(Beginning of SOURCE DATA)
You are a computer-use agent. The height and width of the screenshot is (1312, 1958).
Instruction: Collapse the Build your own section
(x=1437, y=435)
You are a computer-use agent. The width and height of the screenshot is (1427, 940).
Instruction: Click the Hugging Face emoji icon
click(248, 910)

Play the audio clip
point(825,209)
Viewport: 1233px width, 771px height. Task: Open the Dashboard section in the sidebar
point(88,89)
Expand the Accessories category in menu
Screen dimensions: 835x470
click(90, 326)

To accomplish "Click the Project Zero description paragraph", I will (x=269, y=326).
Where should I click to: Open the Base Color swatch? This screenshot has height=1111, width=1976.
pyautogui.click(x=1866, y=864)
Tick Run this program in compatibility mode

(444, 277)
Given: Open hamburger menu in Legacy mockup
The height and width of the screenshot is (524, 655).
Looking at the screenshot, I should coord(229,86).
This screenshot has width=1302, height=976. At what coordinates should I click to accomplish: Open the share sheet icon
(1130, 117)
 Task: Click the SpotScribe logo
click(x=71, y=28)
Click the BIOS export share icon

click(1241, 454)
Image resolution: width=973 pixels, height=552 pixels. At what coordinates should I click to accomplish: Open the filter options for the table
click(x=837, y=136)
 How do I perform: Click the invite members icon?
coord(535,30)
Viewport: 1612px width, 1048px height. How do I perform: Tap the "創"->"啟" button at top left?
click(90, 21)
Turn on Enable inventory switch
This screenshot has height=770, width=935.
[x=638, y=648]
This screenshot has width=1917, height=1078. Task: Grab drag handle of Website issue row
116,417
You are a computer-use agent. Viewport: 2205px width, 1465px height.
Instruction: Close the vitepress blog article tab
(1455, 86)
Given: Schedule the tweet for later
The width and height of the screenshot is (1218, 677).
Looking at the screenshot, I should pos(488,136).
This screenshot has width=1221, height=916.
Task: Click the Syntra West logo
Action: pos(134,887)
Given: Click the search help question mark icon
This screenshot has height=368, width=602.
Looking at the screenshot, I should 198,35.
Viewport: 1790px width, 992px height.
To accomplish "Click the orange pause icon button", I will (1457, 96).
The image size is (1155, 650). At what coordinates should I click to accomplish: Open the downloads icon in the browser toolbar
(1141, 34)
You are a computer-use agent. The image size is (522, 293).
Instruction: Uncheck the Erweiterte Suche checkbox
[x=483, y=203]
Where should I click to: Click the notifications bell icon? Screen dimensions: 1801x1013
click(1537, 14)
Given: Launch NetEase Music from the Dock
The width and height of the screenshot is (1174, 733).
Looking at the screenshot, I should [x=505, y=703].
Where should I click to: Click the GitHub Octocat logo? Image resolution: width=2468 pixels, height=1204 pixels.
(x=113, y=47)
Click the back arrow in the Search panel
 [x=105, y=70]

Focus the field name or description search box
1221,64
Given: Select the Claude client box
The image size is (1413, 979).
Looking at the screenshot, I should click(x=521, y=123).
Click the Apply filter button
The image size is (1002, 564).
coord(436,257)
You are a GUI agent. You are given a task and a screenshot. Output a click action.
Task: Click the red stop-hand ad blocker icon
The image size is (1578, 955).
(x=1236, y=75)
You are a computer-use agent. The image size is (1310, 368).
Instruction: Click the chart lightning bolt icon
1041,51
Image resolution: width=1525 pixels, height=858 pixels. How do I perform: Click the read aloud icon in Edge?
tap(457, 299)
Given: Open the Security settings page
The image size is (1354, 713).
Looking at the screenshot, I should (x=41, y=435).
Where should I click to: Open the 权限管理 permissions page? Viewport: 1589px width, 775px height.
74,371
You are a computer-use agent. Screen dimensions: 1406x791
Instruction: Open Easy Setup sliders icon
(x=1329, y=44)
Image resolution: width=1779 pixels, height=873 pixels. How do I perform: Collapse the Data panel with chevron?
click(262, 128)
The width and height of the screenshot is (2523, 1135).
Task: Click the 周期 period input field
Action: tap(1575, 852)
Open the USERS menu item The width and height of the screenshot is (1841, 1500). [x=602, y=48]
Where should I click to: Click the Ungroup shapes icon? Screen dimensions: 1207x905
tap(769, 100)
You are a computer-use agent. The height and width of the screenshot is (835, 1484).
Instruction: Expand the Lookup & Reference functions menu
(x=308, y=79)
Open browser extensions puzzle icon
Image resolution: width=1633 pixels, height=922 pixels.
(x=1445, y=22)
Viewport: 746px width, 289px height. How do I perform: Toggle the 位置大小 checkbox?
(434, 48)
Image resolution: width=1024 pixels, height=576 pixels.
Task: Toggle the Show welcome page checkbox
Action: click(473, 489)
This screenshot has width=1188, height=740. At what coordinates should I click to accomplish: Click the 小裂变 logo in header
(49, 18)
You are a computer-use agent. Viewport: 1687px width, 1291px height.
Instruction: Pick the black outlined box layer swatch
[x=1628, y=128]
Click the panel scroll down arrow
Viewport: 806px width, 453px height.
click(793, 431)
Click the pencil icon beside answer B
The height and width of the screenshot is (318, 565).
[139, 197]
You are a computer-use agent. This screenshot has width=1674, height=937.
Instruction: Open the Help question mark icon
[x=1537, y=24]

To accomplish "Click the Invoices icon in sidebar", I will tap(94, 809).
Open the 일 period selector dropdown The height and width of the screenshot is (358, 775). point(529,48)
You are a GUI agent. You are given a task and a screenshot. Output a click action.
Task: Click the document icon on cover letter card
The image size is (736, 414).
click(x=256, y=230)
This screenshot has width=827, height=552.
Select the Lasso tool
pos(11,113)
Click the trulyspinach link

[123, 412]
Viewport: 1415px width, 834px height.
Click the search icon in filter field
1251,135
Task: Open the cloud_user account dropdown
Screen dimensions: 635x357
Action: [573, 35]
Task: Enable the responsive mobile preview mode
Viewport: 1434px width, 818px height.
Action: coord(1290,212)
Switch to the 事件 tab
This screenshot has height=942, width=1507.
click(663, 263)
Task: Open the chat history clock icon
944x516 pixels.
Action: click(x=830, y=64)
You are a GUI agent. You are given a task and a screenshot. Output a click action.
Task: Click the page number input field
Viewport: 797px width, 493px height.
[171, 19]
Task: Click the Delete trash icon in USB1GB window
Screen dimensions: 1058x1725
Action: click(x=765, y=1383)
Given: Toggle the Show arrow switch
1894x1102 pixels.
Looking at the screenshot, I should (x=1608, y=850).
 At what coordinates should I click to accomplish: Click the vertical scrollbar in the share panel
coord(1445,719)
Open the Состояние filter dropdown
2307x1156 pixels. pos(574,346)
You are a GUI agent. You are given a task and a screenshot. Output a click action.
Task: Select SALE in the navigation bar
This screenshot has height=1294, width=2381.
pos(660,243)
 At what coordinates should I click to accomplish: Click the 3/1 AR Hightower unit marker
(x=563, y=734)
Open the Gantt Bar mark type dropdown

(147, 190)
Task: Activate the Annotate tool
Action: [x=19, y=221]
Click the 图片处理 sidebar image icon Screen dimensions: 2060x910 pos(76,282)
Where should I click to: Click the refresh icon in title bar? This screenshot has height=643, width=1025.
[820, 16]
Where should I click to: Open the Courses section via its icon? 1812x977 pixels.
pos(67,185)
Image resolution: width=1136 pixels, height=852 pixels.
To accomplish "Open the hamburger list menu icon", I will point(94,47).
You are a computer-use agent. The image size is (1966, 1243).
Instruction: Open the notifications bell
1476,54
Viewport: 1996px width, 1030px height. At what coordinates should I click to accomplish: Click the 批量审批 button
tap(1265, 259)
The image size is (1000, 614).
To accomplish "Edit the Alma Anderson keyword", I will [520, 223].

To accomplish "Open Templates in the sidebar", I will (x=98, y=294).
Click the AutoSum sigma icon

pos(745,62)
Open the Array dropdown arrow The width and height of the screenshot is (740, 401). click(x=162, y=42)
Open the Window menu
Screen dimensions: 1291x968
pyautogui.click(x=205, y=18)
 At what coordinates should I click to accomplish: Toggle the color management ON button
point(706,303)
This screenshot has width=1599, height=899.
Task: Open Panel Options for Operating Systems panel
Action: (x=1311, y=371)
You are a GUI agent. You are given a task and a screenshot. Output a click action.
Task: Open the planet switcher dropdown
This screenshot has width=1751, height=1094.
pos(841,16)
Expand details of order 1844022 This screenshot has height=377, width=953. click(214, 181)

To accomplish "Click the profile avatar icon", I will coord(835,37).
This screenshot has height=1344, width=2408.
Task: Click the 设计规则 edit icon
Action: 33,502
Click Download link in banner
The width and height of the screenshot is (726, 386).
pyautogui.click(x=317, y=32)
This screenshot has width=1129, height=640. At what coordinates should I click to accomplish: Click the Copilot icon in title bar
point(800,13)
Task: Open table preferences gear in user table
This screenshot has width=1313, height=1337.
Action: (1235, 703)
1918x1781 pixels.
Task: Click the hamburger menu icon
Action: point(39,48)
(End of SOURCE DATA)
### ASSIGNMENT:
Please copy the lines above from the line with "Viewport: 806px width, 453px height." up to and including the line with "Task: Enable the", exactly as written and with nothing else.

### EXERCISE RESPONSE:
Viewport: 806px width, 453px height.
click(793, 431)
Click the pencil icon beside answer B
The height and width of the screenshot is (318, 565).
[139, 197]
You are a computer-use agent. This screenshot has width=1674, height=937.
Instruction: Open the Help question mark icon
[x=1537, y=24]

To accomplish "Click the Invoices icon in sidebar", I will tap(94, 809).
Open the 일 period selector dropdown The height and width of the screenshot is (358, 775). point(529,48)
You are a GUI agent. You are given a task and a screenshot. Output a click action.
Task: Click the document icon on cover letter card
The image size is (736, 414).
click(x=256, y=230)
This screenshot has width=827, height=552.
Select the Lasso tool
pos(11,113)
Click the trulyspinach link

[123, 412]
Viewport: 1415px width, 834px height.
Click the search icon in filter field
1251,135
Task: Open the cloud_user account dropdown
Screen dimensions: 635x357
Action: [573, 35]
Task: Enable the responsive mobile preview mode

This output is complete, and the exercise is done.